John Feehery: Speaking Engagements


Fight Addiction Through Better Science

Posted on January 29, 2015
Suboxone SL Tabs.jpg

"Suboxone SL Tabs" by Jr de Barbosa - Own work. Licensed under CC BY-SA 3.0 via Wikimedia Commons.

I read an excellent, if a little bit long, piece in Huffington Post about an epidemic that is sweeping the nation and killing a whole bunch of people, including some pretty famous ones.

The title of the article is called “Dying to Be Free,” ( and it was written by Jason Cherkis, who spent a year travelling across the country, looking at different approaches to dealing with addiction, focusing most specifically on the scourge of heroin.

Heroin addiction is a weird concept.

Why would anybody try heroin in the first place?  I have never been able to understand the kind of risk taking that gets people into heroin.

But for many Americans, it starts with pain killers.

If you have joint pain, or back pain, or if you are recovering from surgery, you sometimes take pills to just get through the day.

It is not uncommon for some people to become addicted to those pain medications.

Law enforcement has attempted to battle those who are addicted by making it more difficult for some patients, many of whom start out as normal, middle-class fully capable humans, to get access to these pain-killing drugs.

Some who are addicted to pain killers find it much easier to buy heroin to feed their addiction and get their fix.  Heroin is cheaper, gives you a better high, and is readily available anywhere in America.

Cherkis found that many treatment centers rely on unscientific approaches to beating addiction, approaches that rarely work in actually breaking the cycle of elation and despair.

The track record for many of these facilities is pretty grim according to Cherkis, with far more dead bodies than ex-addicts.

The stories in the story really break your heart.  Young people dying by the dozens, especially in Kentucky.

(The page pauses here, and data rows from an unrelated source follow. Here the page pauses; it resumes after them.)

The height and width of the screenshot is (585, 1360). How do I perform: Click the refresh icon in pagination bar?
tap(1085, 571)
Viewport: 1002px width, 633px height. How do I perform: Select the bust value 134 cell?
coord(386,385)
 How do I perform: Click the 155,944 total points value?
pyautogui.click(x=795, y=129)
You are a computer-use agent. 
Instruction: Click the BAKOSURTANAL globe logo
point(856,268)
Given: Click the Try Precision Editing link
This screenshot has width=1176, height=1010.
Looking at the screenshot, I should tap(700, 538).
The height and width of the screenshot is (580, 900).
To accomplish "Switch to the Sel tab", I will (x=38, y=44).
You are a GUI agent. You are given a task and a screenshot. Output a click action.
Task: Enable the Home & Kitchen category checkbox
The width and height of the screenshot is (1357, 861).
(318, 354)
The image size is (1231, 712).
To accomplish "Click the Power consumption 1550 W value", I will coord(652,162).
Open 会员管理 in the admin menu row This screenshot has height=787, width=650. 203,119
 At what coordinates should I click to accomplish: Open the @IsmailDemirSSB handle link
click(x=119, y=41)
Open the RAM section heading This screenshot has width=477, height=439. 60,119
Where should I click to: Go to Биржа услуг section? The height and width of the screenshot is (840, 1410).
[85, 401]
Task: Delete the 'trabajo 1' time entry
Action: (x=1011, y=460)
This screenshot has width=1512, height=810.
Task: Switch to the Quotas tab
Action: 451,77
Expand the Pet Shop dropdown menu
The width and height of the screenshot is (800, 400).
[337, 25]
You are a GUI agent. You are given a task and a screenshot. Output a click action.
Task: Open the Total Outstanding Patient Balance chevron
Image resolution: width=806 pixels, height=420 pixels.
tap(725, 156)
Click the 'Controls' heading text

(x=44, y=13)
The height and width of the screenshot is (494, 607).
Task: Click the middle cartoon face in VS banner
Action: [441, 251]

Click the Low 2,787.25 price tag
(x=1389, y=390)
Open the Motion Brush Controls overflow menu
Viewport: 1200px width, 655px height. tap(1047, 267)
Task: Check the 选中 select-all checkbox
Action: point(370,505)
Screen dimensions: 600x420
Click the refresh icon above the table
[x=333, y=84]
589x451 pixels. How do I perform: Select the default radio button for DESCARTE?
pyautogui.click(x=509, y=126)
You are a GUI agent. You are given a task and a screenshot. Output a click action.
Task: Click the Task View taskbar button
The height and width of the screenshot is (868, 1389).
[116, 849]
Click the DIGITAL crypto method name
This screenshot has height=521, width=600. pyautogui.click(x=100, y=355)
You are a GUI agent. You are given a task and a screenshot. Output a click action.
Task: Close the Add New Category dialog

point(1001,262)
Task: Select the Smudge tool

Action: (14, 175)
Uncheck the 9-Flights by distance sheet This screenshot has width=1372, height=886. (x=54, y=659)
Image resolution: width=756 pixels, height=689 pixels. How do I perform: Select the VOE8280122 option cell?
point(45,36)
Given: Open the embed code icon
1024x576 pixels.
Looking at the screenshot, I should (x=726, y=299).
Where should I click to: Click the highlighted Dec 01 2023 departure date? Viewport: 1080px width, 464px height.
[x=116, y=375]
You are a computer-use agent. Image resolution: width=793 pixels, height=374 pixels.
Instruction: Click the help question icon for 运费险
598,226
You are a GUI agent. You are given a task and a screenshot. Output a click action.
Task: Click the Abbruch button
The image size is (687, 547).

The approach used by these treatments centers is to make the users (or abusers) believe that they are intrinsically evil and that they must atone for their sins through the same 12 step process used by Alcoholics Anonymous.

But heroin is whole different kettle of fish than whiskey.

It is far more devastating to the brain and it gives a high that addicts must replicate as often as possible.

Praying away heroin addiction does not solve the problem.

If it did, we would have far fewer addicts overdosing and far fewer tragic funerals happening around the country.

The Huffington Post story talks about the use of drug therapy to ease a drug crisis.  Makes sense to me.  Fight chemistry with chemistry.

But many treatment centers refuse to incorporate effective drug therapy methods because they don’t believe it solves the long-term problems of drug addiction.

I am not an expert, but after reading this article, I am convinced that we need a completely different approach to the drug epidemic.

This is not, primarily, a law enforcement issue.

We shouldn’t spend time throwing sick people (and by that I mean, the addicted)  in jail.

Instead, we should find ways to make those sick people well again, and if it takes drugs to solve them of their drug addiction, so be it.

We also need to find better alternatives to pain management, so that we don’t start so many people on the road to addiction.

Not every drug addict is an evil person (most aren't), and I would posit that most drug addicts had absolutely no intention of shooting up heroin on a regular basis, when they first took that oxycodone to deal with their back pain.

As a society, we should use the best science possible to solve the problem.  We should spend resources and expedite good drugs and stop with techniques best left to witch doctors.

This is becoming a real crisis, and we need to stop the bullshit and fix the problem.